(Stored data entries)
----------

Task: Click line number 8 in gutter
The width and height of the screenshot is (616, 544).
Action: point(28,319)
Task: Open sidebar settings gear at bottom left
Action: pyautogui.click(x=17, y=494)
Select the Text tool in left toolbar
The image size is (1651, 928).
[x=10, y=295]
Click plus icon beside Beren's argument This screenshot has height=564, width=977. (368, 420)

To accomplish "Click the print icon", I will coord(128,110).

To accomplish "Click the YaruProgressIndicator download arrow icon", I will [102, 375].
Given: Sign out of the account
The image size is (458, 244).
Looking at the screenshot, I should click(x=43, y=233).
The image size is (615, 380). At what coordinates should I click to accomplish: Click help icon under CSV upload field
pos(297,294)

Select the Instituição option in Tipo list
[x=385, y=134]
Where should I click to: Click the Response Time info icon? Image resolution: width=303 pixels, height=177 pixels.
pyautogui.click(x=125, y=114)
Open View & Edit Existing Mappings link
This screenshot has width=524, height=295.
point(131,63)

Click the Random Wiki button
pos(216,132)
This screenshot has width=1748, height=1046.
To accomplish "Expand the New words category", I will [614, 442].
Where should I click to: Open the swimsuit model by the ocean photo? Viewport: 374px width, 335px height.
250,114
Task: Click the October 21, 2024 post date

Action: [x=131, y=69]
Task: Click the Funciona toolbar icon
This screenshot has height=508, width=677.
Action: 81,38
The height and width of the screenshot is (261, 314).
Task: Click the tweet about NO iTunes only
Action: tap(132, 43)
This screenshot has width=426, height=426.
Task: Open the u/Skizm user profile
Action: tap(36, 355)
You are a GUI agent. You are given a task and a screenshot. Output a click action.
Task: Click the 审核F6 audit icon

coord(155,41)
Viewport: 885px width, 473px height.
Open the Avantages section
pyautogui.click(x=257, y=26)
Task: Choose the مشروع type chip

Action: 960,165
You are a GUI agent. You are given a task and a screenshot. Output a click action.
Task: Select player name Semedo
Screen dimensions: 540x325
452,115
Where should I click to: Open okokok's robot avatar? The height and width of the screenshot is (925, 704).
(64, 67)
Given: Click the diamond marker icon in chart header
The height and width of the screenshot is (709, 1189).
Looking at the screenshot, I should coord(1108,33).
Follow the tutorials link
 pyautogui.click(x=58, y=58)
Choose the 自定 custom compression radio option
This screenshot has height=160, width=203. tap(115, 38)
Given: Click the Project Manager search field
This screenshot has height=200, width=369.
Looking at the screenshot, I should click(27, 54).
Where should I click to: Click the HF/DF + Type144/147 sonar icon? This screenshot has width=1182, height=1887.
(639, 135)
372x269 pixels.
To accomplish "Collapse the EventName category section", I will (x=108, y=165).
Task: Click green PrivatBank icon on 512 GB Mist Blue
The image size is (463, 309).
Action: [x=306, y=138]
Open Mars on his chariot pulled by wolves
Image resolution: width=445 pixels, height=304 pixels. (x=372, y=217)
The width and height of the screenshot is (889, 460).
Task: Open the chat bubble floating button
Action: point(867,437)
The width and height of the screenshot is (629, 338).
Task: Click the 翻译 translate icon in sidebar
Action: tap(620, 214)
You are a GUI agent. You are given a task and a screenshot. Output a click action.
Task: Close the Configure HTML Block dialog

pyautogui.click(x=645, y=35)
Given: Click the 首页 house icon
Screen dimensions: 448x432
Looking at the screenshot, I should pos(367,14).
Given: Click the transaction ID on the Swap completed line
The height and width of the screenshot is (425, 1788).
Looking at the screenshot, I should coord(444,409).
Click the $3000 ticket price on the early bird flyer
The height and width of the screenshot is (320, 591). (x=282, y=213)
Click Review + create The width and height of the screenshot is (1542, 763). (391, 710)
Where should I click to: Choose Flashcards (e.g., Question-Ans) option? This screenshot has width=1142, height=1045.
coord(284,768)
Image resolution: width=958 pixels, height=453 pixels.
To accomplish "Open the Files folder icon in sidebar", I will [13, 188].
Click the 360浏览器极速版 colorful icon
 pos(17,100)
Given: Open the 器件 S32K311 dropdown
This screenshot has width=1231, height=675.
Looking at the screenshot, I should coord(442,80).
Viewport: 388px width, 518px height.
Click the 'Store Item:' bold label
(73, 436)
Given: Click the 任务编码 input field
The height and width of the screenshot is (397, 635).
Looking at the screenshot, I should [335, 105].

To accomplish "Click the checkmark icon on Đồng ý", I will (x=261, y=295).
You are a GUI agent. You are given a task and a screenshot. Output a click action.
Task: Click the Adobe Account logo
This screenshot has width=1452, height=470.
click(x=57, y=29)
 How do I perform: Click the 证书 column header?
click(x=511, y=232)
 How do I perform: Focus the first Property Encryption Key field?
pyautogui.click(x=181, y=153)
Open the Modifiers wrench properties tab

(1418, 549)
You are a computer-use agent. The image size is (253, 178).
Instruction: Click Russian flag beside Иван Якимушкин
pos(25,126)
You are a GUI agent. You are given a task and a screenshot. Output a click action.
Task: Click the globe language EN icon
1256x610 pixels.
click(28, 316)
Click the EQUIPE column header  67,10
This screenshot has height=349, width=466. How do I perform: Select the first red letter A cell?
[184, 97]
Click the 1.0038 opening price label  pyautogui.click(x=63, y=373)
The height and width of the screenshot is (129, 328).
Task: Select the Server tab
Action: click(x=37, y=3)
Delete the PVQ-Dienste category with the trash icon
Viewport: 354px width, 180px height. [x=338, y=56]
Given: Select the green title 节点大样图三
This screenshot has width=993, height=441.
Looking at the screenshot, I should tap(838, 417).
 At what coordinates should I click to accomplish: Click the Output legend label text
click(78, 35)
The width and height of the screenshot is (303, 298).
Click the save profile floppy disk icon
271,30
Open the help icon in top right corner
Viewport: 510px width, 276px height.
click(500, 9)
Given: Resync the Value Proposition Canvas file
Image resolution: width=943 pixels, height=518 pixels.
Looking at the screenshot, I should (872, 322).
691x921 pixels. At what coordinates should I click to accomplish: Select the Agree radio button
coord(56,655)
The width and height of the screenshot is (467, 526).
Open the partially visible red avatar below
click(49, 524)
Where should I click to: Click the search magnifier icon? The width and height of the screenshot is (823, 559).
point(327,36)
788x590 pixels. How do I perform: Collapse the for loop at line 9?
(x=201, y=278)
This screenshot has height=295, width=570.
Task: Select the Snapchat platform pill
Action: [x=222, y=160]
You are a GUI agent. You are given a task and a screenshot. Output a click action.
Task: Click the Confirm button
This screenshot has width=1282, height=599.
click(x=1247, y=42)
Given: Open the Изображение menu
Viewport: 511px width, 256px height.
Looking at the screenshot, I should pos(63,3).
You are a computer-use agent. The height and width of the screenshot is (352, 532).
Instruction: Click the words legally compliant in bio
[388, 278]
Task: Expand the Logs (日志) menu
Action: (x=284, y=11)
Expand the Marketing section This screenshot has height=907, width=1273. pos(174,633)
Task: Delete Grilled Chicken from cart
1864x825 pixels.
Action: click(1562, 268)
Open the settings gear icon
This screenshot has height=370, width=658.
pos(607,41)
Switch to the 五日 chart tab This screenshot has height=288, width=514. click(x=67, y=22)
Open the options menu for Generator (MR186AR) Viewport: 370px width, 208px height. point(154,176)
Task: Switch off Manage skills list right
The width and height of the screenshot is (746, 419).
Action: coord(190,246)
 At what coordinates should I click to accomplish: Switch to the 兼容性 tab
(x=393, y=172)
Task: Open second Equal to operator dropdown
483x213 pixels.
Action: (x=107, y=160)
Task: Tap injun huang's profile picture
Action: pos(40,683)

----------

* **Problem to solve**:
The answer is each line from the entries above in which the word "dropdown" occurs.

* **Response area**:
Given: Open the 器件 S32K311 dropdown
Task: Open second Equal to operator dropdown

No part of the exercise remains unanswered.